Collected data:
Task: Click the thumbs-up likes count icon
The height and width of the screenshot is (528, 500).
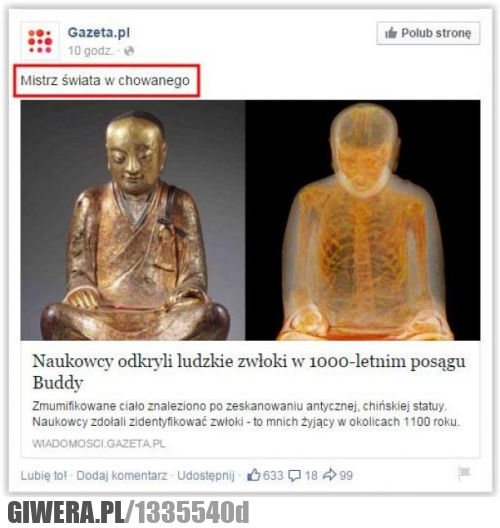Action: click(x=254, y=475)
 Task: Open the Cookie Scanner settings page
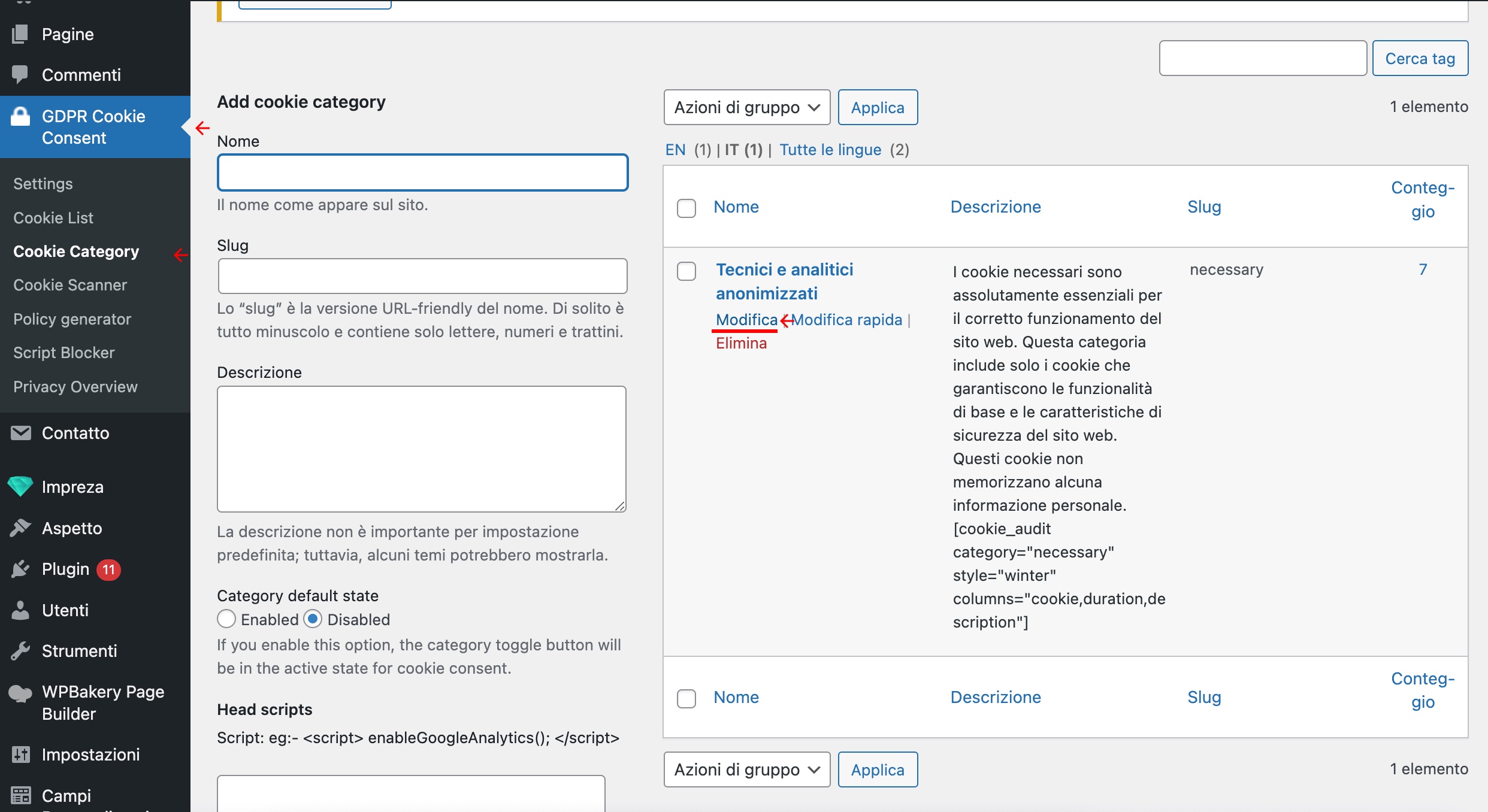coord(71,285)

**EXERCISE REQUIREMENTS:**
What's needed is an exact copy of every entry, free of pictures.

**RESULT OF THIS EXERCISE:**
Task: Click the thumbs-up likes count icon
The height and width of the screenshot is (528, 500).
Action: click(x=254, y=475)
 Task: Open the Cookie Scanner settings page
coord(71,285)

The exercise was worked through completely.